STATED EXERCISE: Copy out the lines of the listing below verbatim, beginning at the line that contains "Open the Collections icon in toolbar" and stopping after the line that contains "1568x758 pixels. click(x=935, y=140)".

INPUT RECORDS:

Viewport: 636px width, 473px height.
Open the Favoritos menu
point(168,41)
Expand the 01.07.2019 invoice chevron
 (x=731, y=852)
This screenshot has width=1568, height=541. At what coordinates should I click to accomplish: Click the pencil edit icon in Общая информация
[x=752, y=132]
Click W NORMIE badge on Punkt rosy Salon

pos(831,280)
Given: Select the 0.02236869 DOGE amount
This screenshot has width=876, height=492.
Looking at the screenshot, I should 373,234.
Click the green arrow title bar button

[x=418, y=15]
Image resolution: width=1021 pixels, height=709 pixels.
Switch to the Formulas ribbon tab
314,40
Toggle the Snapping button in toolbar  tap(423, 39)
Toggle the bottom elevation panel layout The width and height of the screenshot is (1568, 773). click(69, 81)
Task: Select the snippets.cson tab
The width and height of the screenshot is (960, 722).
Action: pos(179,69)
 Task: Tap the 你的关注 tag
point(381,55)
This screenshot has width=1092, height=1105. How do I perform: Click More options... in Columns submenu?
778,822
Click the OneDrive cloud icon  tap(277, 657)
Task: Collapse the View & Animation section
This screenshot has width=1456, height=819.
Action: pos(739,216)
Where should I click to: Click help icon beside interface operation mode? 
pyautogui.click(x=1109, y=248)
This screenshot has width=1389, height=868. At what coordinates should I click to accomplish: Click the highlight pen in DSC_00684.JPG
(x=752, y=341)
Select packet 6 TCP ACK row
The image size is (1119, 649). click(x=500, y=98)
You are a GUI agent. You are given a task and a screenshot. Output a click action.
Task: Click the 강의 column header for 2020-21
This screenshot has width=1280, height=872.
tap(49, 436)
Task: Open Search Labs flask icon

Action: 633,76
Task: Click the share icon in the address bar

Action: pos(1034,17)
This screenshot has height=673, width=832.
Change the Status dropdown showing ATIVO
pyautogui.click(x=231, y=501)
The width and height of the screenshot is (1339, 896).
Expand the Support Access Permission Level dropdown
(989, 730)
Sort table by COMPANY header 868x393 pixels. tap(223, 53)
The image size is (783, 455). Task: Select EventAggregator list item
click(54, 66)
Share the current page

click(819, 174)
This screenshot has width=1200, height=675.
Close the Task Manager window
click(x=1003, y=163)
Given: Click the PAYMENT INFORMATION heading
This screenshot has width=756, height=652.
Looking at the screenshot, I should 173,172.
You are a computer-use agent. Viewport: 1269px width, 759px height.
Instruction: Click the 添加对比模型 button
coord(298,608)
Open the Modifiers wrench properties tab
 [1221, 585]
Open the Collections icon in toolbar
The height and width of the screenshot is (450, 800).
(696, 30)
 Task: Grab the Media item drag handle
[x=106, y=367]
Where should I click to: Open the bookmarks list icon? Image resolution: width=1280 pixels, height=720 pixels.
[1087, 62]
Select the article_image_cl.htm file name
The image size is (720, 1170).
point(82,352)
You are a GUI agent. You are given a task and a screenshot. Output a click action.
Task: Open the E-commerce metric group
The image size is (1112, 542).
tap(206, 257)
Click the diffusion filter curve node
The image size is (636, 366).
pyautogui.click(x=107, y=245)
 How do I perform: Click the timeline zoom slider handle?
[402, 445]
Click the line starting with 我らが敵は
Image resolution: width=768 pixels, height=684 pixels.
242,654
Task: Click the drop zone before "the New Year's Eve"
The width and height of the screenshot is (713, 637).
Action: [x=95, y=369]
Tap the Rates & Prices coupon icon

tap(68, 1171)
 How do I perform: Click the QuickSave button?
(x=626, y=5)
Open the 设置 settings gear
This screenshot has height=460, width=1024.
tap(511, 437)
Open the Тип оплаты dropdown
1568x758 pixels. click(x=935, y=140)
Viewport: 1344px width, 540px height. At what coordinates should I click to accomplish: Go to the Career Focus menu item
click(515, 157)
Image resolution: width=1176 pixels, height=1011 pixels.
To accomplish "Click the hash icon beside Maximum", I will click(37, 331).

RESPONSE BELOW:
Open the Collections icon in toolbar
The height and width of the screenshot is (450, 800).
(696, 30)
 Task: Grab the Media item drag handle
[x=106, y=367]
Where should I click to: Open the bookmarks list icon? Image resolution: width=1280 pixels, height=720 pixels.
[1087, 62]
Select the article_image_cl.htm file name
The image size is (720, 1170).
point(82,352)
You are a GUI agent. You are given a task and a screenshot. Output a click action.
Task: Open the E-commerce metric group
The image size is (1112, 542).
tap(206, 257)
Click the diffusion filter curve node
The image size is (636, 366).
pyautogui.click(x=107, y=245)
 How do I perform: Click the timeline zoom slider handle?
[402, 445]
Click the line starting with 我らが敵は
Image resolution: width=768 pixels, height=684 pixels.
242,654
Task: Click the drop zone before "the New Year's Eve"
The width and height of the screenshot is (713, 637).
Action: [x=95, y=369]
Tap the Rates & Prices coupon icon

tap(68, 1171)
 How do I perform: Click the QuickSave button?
(x=626, y=5)
Open the 设置 settings gear
This screenshot has height=460, width=1024.
tap(511, 437)
Open the Тип оплаты dropdown
1568x758 pixels. click(x=935, y=140)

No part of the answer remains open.